**QUESTIONS ON THE MATERIAL**
a. How would you rewrite the paragraph beginning "Despite the grim outlook" in the text on threats to bird populations more briefly, keeping its main facts?
b. Can you carry the text on threats to bird populations forward from its final sentence?

**TEXT UNDER STUDY**
Invasive species and climate change pose additional threats to bird populations along with “bycatch from fisheries, expanding residential and commercial development, the increasing frequency and intensity of wildfires, and poorly planned energy production,” the authors wrote.
It’s estimated that climate change affects around 34 percent of threatened species through factors like storms and drought. As natural disasters continue to become more frequent and intense, they will pose a greater threat to biodiversity.
“Most species are impacted by combinations of these threats, and some threats exacerbate others,” the authors added.
Development of certain infrastructure like powerlines, roads and railways can negatively impact birds, while poorly planned expansions of urban areas could exacerbate these effects.
Despite the grim outlook, there are solutions to the decline. In December, the Convention on Biological Diversity meeting will take place, during which experts will finalize and adopt a 10-year plan aimed at addressing the planet’s declining biodiversity.
“Many parts of the world are already experiencing extreme wildfires, droughts, heatwaves and floods, as human-transformed ecosystems struggle to adapt to climate change,” said BirdLife CEO Patricia Zurita in a statement.
“While the COVID pandemic and global cost of living crisis have undoubtedly diverted attention from the environmental agenda, global society must remain focused on the biodiversity crisis.”
Conservation and effective management of the 13,600 Important Bird and Biodiversity Areas are a top priority for the organization and can be accomplished with the help of local communities or Indigenous Peoples.

**RECORD SET**
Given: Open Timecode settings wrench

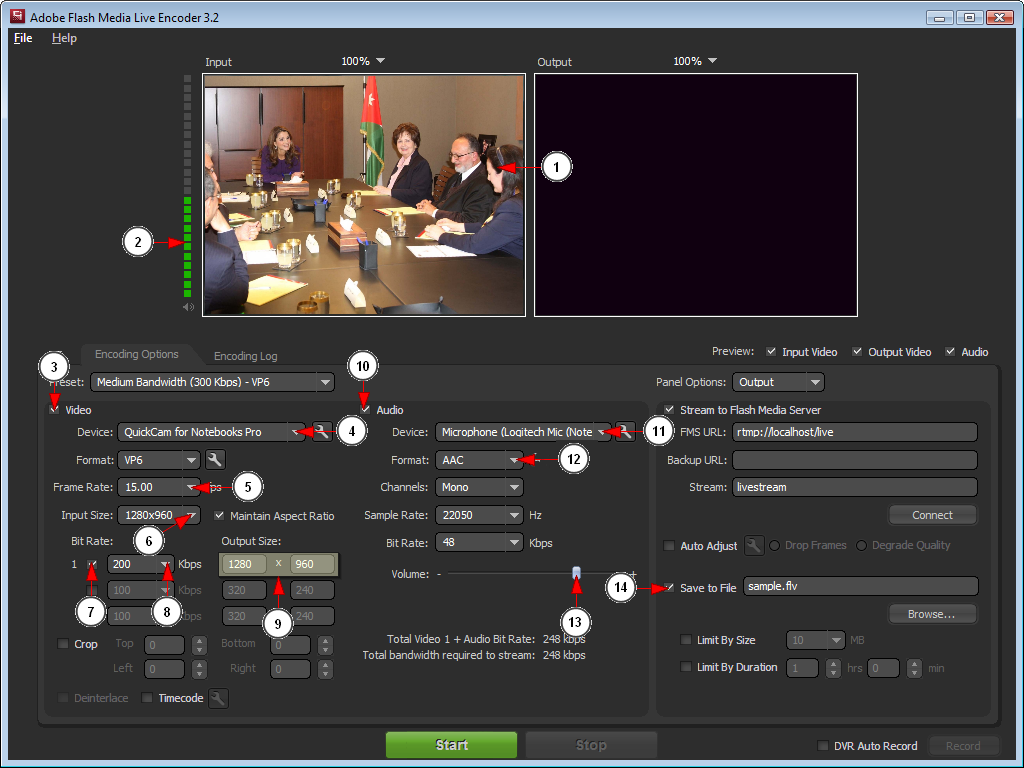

...

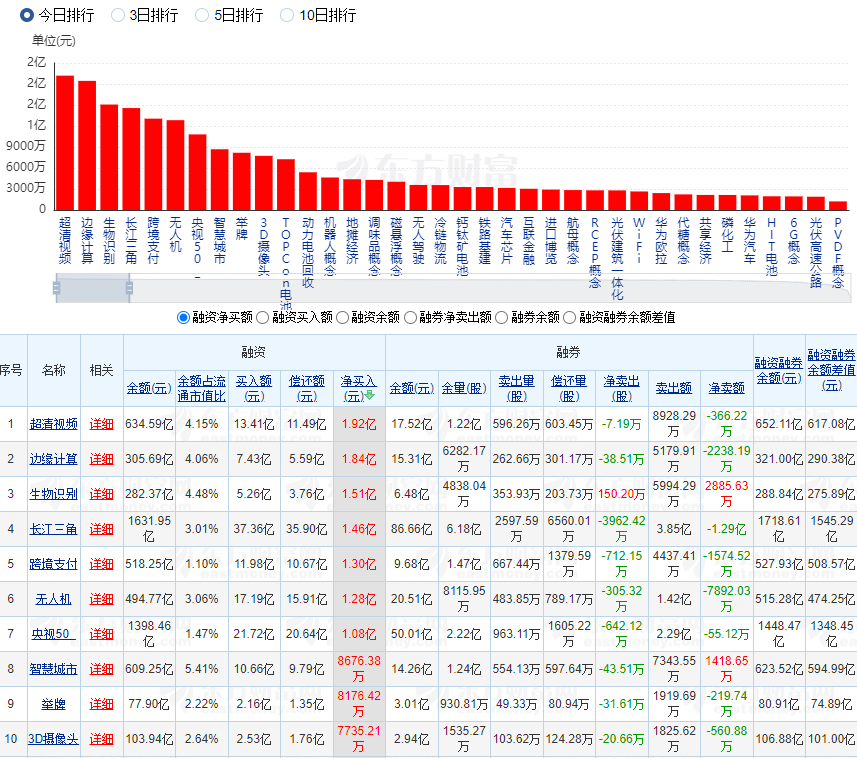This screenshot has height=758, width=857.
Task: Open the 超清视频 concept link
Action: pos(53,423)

* * *

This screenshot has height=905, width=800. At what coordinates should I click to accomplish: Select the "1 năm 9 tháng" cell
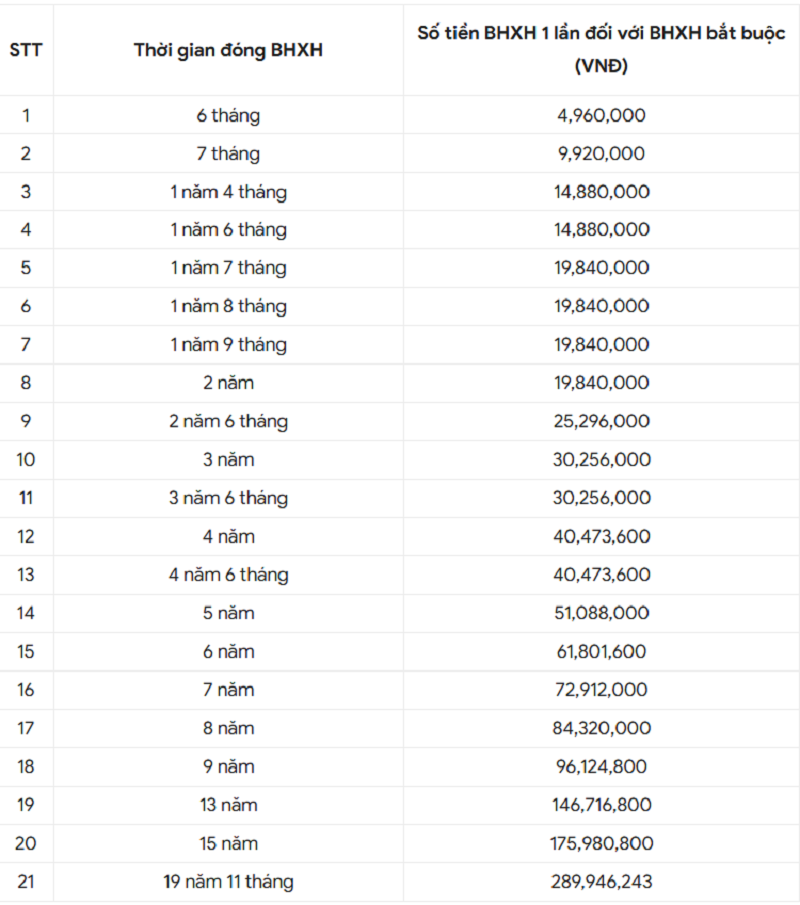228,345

**ACTIVITY ANSWERS**
a. The decline has solutions: at the Convention on Biological Diversity meeting in December, experts will finalize and adopt a 10-year plan to address the planet's declining biodiversity.

b.
Additional measures include preserving remaining intact habitats and restoring degraded ecosystems, authors wrote, along with efforts to prevent overexploitation, illegal bird killings, managing invasive species, and minimizing the negative effects of energy infrastructure like power lines.
Species-specific interventions can include captive breeding and release or moving birds to more suitable habitats.
Since 1993, between 21 and 32 bird species could have gone extinct if not for conservation efforts undertaken to preserve the animals. Because birds help pollinate plants and control agricultural pests, these efforts can directly benefit humans, as well. Increased biodiversity has been shown to boost mental health, while bird waste can help fertilize land.
There are many examples of species being saved from extinction, populations recovering, threats being effectively managed and ecosystems being restored. However, time is running out,” the authors cautioned.
“The next decade is critical if we are to stop unraveling the fabric of life and destroying our global safety net. Governments must adopt a Global Biodiversity Framework with ambitious commitments to ensure transformative change and urgent implementation of action. The future of the world’s birds and ultimately our own species depends upon it.”